Awesome
Create-Thin-Section-Labels
Create Labels for Thin Sections for image-segmentation-keras:
This repository is meant to document the steps being employed to create a labeled Thin Section image for the image segmentation using Keras per Divam Gupta's GitHub repository.
Objective
The objective of this repository is to label different types of grains or blue dye epoxy (which represents visual porosity) observed in clastic petrographic thin sections of rock samples. The following image is an example of a typical clastic rock thin section and the histogram of the pixel values:
Load Image
We read in the original Thin Section image and create a Numpy array.
TS_Im = Image.open(img)
data = np.array(TS_Im)
Convert to Gray-Level Image
We then convert the color image to a gray-level image using the following code:
gradient = gaussian(rgb2gray(data))
using skimage filter gaussian (or median) filters and skimage rgb2gray.
The following is an example of the gray-level image and histogram of these data scaled 0 to 1.

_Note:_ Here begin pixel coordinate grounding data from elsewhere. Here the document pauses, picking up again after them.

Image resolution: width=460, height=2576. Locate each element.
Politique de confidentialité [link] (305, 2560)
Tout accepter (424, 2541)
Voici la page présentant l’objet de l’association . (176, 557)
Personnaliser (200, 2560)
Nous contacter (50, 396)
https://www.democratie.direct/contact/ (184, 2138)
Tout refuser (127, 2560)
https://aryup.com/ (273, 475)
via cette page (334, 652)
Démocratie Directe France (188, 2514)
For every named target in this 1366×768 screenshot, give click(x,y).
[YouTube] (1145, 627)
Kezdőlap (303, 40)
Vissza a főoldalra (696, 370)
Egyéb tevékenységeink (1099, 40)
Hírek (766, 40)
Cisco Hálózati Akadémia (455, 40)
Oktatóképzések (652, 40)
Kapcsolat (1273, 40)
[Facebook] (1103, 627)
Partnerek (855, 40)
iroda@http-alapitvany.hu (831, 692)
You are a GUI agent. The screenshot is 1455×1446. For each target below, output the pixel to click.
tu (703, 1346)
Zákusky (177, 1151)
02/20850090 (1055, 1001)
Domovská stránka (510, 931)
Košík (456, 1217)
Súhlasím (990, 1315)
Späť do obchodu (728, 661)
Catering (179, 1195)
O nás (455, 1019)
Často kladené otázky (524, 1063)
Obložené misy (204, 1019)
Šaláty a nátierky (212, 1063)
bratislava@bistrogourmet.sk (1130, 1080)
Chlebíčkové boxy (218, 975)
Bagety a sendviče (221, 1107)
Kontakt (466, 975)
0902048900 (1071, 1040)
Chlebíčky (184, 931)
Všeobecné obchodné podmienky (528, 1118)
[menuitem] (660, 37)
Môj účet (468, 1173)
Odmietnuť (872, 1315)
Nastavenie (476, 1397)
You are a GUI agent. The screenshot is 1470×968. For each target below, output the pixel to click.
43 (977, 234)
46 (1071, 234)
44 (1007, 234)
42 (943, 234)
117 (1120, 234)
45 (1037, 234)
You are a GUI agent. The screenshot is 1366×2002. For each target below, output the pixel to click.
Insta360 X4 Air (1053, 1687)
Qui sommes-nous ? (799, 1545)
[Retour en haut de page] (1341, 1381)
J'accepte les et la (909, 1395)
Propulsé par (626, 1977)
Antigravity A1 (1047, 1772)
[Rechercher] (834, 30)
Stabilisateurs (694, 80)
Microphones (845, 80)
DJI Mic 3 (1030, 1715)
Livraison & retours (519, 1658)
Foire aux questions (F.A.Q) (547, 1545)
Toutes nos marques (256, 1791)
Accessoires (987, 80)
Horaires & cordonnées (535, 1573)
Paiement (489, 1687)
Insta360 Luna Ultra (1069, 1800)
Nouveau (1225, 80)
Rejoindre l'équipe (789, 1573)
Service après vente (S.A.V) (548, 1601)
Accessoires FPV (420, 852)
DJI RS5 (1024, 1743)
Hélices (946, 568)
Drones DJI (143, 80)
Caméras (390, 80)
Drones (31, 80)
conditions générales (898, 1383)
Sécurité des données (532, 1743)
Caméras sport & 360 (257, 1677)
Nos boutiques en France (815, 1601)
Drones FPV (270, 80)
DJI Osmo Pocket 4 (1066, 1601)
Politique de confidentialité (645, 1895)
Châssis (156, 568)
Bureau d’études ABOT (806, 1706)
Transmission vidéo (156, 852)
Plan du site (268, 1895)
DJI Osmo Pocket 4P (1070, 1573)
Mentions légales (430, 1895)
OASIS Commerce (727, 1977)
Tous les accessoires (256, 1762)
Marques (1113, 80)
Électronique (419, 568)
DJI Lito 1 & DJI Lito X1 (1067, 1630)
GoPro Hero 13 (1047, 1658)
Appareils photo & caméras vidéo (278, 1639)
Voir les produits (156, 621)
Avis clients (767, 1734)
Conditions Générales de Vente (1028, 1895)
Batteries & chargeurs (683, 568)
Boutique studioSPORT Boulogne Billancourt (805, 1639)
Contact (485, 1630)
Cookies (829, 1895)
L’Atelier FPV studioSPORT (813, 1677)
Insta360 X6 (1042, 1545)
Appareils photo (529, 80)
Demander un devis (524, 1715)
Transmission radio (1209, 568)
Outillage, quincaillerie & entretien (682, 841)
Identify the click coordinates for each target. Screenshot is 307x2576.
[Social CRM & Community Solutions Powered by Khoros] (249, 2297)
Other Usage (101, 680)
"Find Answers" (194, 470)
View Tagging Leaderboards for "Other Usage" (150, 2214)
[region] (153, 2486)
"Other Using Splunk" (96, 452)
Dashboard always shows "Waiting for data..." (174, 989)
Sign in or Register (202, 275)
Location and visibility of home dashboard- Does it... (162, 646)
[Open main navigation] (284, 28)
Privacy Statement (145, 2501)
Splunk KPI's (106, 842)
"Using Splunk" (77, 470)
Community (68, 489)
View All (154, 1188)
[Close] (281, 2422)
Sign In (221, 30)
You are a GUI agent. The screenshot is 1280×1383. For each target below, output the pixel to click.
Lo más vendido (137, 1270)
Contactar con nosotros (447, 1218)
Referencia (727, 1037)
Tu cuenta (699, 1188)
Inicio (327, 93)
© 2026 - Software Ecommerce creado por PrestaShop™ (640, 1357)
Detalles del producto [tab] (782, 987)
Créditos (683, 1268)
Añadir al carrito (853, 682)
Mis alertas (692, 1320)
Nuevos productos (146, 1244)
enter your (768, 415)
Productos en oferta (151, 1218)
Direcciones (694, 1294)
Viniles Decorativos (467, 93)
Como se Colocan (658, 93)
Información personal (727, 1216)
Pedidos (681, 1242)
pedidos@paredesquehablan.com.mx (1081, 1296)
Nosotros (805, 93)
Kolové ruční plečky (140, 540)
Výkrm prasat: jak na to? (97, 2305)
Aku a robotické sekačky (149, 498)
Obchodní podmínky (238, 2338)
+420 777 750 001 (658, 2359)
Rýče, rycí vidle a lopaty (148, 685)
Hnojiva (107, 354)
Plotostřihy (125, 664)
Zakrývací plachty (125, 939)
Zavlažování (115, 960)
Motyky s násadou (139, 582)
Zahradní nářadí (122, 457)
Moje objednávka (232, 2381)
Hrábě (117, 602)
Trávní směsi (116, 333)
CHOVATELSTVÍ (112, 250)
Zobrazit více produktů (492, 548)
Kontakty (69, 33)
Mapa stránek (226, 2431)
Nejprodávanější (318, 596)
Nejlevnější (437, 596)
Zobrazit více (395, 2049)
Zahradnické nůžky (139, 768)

Partition Gray-Level Image to Create Labeled Images
We then partition the gray-level image data into different bins which will serve as our labels:
label = np.zeros(gradient.shape )
label[gradient < 0.25] = 1 #black grains
label[gradient > 0.25] = 2 #darker grains
label[gradient > 0.4] = 3 #blue-dye epoxy or visual porosity
label[gradient > 0.6] = 4 #darker grains
label[gradient > 0.75] = 5 #bright quartz grains
Per the advice of Divam Gupta we are scaling our label images from 0 to n_classes to create the 5 labels that represent the various segments in our Thin Section images. We use the python program "review_images_Create_Labels_n_classes.py" to create these labels scaled from 0 to n_classes. These are the type of labeled images that were used for the annotated labels for our image segmentation training data.
The histogram verifies that we have 5 labels in our saved label images.
Interactive Program to Display Pixel Values of Labels
There is another python program that should be driven from the xterm command line using "python interactive_plot.py" as the command.
This program will create an interactive display of the 3.png image to display the pixel values of the labeled image. This tool can be used to confirm, optimize the label cutoffs used in segmental thresholding and ensure that these segment values are well understood.